Most people will have no problem picking up the rhythm, at least at the beginning. However, it does get kind of muddled toward the end when the primes spread out a bit. The rhythm is easier to pick up if you listen to the non-prime numbers, which I did as a bass drum: Non-Prime Numbers.

And of course if you play both of them together it’s obvious: All Numbers.

Finally, to show the relationship that this has with the six-note “spike” I’ve put a cymbol crash at every 6th note: All Numbers W/6th Note Emphasis.

In the future I’ll have to add a bit more and maybe extend it out beyond the first 150 numbers. Perhaps there will be a pattern that comes out of this too…

January 18, 2008: 8:54 am: CalvinDudeMath, Politics

I just had a thought about polls. You know how they always have the +/- 3% margin of error (or whatever number is in there)? Ever notice how, particularly with election polls, the results of the election aren’t even in the same state, let alone the neighborhood, of the margin of error?

Shouldn’t margin of errors in polls be updated to reflect the fact that actual results are never close to the poll results, even factoring in the margin of error? Shouldn’t the margin of error be increased to, say, 95% (given current accuracy)?

Just some questions for this political season…

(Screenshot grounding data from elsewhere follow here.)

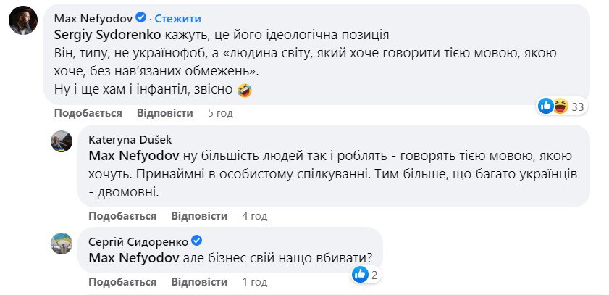
Task: Click verified badge beside Сергій Сидоренко
Action: [196, 241]
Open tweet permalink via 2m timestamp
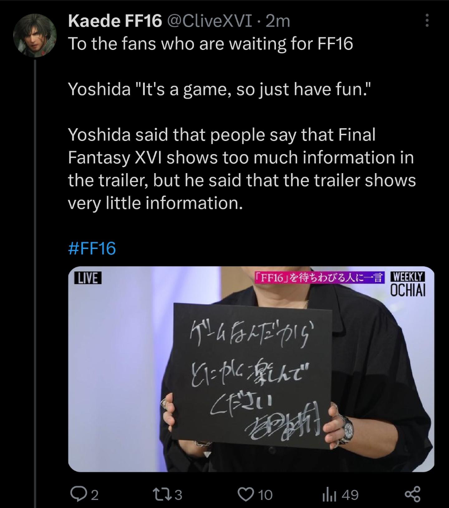Image resolution: width=449 pixels, height=508 pixels. (278, 21)
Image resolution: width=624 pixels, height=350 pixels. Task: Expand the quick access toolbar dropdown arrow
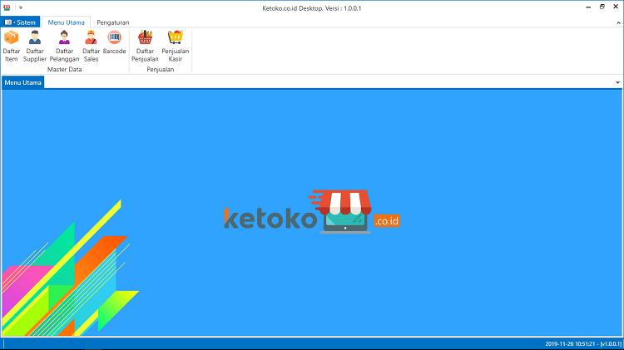[x=20, y=7]
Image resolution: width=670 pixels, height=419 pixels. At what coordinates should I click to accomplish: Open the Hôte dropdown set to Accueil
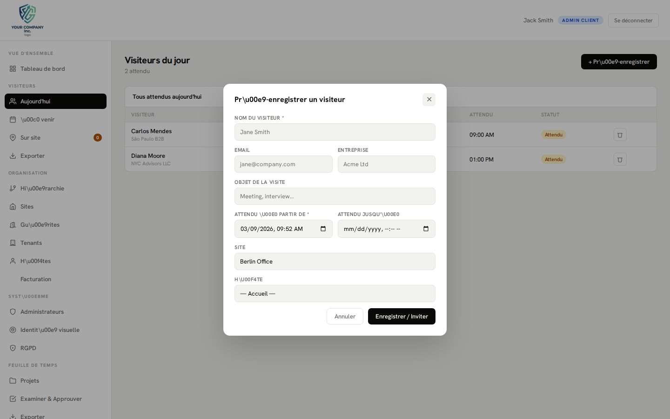(335, 293)
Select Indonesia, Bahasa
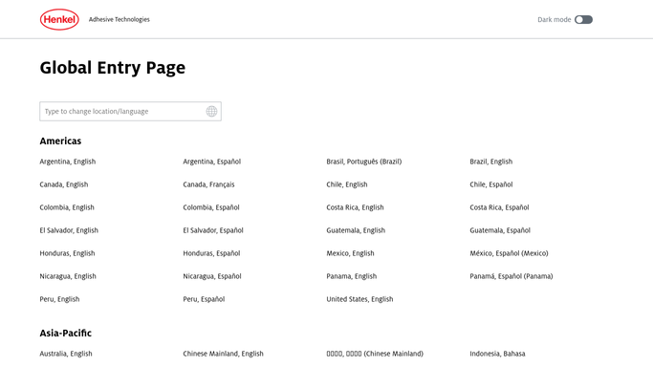Image resolution: width=653 pixels, height=367 pixels. [x=497, y=354]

December 23, 2007: 3:31 pm: CalvinDudeAtheism, Math, Philosophy

I just read the latest post from Jason Engwer on Triablogue. It points to this news article in the Toledo Blade which has compiled results from a Barna survey that include:

Except for atheists and agnostics, of whom just 15 percent took the virgin birth story as historically true, a majority of all other subgroups believed it to be factual.

Yes, that’s right. According to this poll, 15% of atheists and agnostics believe in a historical virgin birth.

Oh well. I do have to wonder about the sampling size, however. According to the article: “The Barna Group interviewed 1,005 adults by telephone in December, with a sampling error of plus or minus 3.2 percentage points.” I also know that folks like Michael Shermer, for instance, have said that 10% of Americans are atheists. This would mean that, if the sample group is actually purely random (and if Shermer’s claims are correct), there should have been about 100 atheists/agnostics in the study, which means that they found 15 atheists/agnostics who believe in the virgin birth of Christ.

Frankly, it doesn’t surprise me that these people exist. Americans are great and throwing every possible belief together and saying they’re all equally valid. It wouldn’t surprise me if the same 15 atheists/agnostics who claimed to believe in the virgin birth also believed Jesus didn’t exist.